From Go to Sleep (I Miss You)

Lucy makes the humanity of new motherhood real and sweet, while not minimizing the very real stinkyness or discomfort. I can’t recommend her books highly enough, especially to those folks interested in Paris, food, and new motherhood, respectively.

All this quiet time inside has reminded me how much I enjoy reading! And now that our weather is warming up a bit, the balcony can become my new den.


Grandma Judy

Strange Planet

Dear Liza,

During the corona virus shut-down, Auntie Katie has set up a website so people can shop her bookshop, Books with Pictures, online. I did, and got my delivery the other day. It is more books all at once than I have bought in quite a while, and I am feeling very, very wealthy.

The first one I read was “Strange Planet”, by Nathan W. Pyle. It is a delightful look at humanity through the experiences of little alien beings who do what we do and say what we say…. sort of.

The literal terms they speak in makes you re-think your own experiences while getting all the fuzzy feels of being with friends in a way we just can’t at the moment. In the language of these little dudes, group selfies are called “friendship documentation” and sun tans are “star damage”.

A mother says “Please point to your imperceptible trauma” for “Show me where it hurts”, then kisses it and sends her child off to “Sustain a slightly worse injury.”

This would be a fun book for parents and kids to read together, and you could talk about the different words… or the parent could translate into more basic words, for the time being.

I meant to tell you about all the books here, but I couldn’t do them justice that way. I will take my time reading them, and tell you all about them as I do.


Grandma Judy

Sewing for… Just Me

Dear Liza,

Isaac’s second quilt

I learned to sew back in college, when I needed inexpensive clothes to work in, and since then sewing has been a useful, interesting hobby. I sewed prom dresses for Auntie Katie, baby quilts for friends and family, and clothes for dolls and stuffties.

Tani with Naio’s quilt

Sewing has been a gift I can give to those I love.

And now, I’m doing some just for me.
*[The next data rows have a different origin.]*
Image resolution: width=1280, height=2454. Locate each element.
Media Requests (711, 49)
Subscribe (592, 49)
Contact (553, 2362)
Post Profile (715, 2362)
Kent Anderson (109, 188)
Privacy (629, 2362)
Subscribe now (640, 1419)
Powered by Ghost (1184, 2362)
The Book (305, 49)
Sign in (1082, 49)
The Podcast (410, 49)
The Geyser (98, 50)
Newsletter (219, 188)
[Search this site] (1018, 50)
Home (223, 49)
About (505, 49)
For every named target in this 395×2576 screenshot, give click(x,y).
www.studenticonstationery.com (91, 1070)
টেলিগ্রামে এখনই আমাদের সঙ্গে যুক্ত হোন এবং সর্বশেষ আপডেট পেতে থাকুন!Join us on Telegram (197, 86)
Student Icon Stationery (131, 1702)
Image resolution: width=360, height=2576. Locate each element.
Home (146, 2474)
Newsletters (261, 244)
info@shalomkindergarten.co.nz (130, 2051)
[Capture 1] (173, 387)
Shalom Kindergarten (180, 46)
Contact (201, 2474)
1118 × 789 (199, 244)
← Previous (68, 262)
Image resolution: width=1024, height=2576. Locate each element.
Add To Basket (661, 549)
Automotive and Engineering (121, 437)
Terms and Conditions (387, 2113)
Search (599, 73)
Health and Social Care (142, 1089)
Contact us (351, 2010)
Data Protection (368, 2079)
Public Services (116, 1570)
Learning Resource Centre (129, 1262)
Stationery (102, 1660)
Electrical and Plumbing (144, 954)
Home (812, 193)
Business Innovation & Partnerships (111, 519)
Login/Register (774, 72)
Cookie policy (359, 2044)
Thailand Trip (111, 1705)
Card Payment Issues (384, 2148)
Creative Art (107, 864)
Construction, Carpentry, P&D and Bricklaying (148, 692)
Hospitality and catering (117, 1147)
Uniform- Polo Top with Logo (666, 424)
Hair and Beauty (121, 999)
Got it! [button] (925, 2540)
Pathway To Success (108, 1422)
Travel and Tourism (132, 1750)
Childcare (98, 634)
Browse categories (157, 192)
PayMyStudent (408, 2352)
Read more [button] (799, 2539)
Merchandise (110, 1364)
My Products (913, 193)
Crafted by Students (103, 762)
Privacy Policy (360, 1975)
It may not turn out to be anything, but since I’m stuck inside and my story is on hold for a while, what have I got to lose?

Our neighborhood in Salinas…University Park School on the left

I love maps, as you know, and have spent some time trying to combine quilting and map making. I made you this map of our Salinas neighborhood, and this More abstract one of where the Salinas River flows into the ocean near Castroville.

Where the Salinas River meets the sea
Promising fabric….

A few years ago, I found this map-printed fabric. It looked perfect, like scenery from an airplane… what wonderful things could I do with it? Well, as it turns out, not what I had planned. The sections are TINY and not suitable for the appliqué I wanted.

Frustrated, I decided the printed lines were not the boss of me.
So this is my new project, where it is now. It looks pretty clunky, but we will see.

Some promises are harder to keep…

And since this project has not been promised to anyone, I can proceed into the unknown without fear of disappointing them. It is for me, and I know the risks.